In the meantime while we are still struggling to provide STS as the norm, it’s vital to encourage women to have a voice, she says.
“When women question things and want anything out of the norm, people quite often get surprised and don’t know how to cope with it,” Stevens observes.
She tells the story of a woman who felt defeated that she would require a c-section, but found comfort in that she would have the opportunity for immediate STS in the operating room. But, when the anesthetist could not get the morphine in her back, she required a general anesthetic. General anesthesia voided an opportunity for STS in this hospital, but this mother persisted with her rights. Stevens and her colleague advocated for her and agreed to place the baby STS after she began to wake up from the anesthesia. The mother’s wishes were simply documented, and they proceeded with them. Ultimately, the baby went STS with father first and then to the mother as soon as she became alert in the PACU.
While women’s stories of empowerment are the ultimate triumph of providing STS care, not providing STS has serious mental health consequences on mothers and babies.
Stevens’ recollection of a woman she chatted with in an elevator is arguably the most grim outcome of medicalized birth without compassion.
The woman shared that after one of her c-sections, she only saw her baby for a split second.
“She couldn’t even map the baby’s face,” Stevens recalls her story. “She couldn’t even visualize what that baby looked like.”
When this mother was moved to the postnatal ward, she talked about how medical staff gave her a baby, and she didn’t even know if it was hers.
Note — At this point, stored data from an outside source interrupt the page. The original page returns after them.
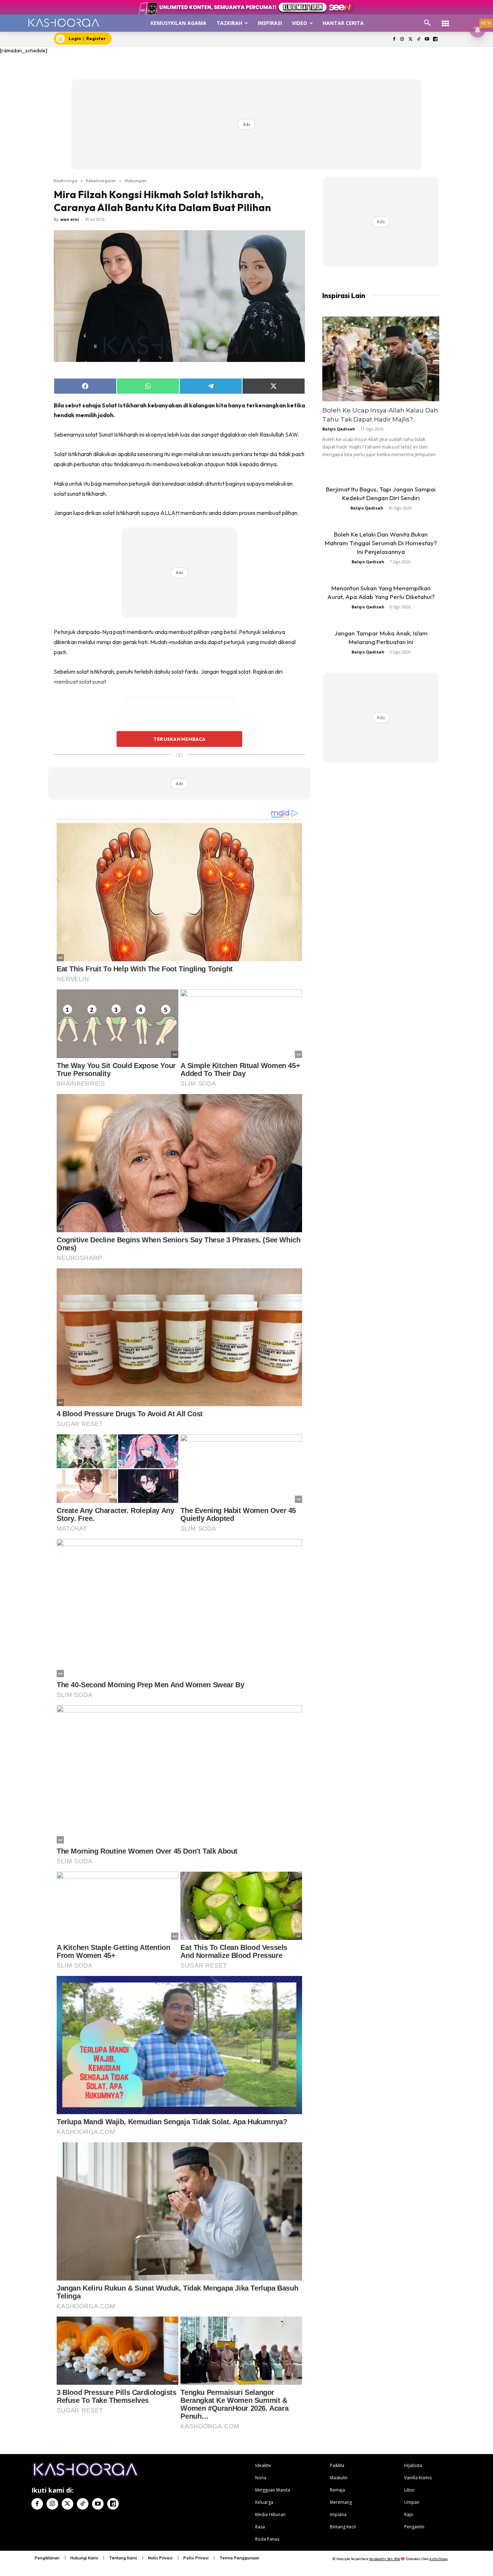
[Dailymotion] (435, 39)
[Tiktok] (419, 39)
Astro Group (438, 2559)
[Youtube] (427, 39)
Seven years later, she still doesn’t know if it’s her baby. Seven years later, she refers to her daughter as ‘it.’
Meditating on her story Stevens says, “Oh my god, what do we do to these poor women and these babies?”
Stevens also tells of one mother who cannot yet get herself to look at the photos of her mother in law holding her baby before she did, five years after her birth.
“I only spoke with a handful of women,” Stevens says of her research. “How many other people are feeling that devastated? We’ve got to start prioritizing this. It’s not an option.”
Stevens says, “It is time to stand up for women and their babies, be their advocates and provide this essential care.”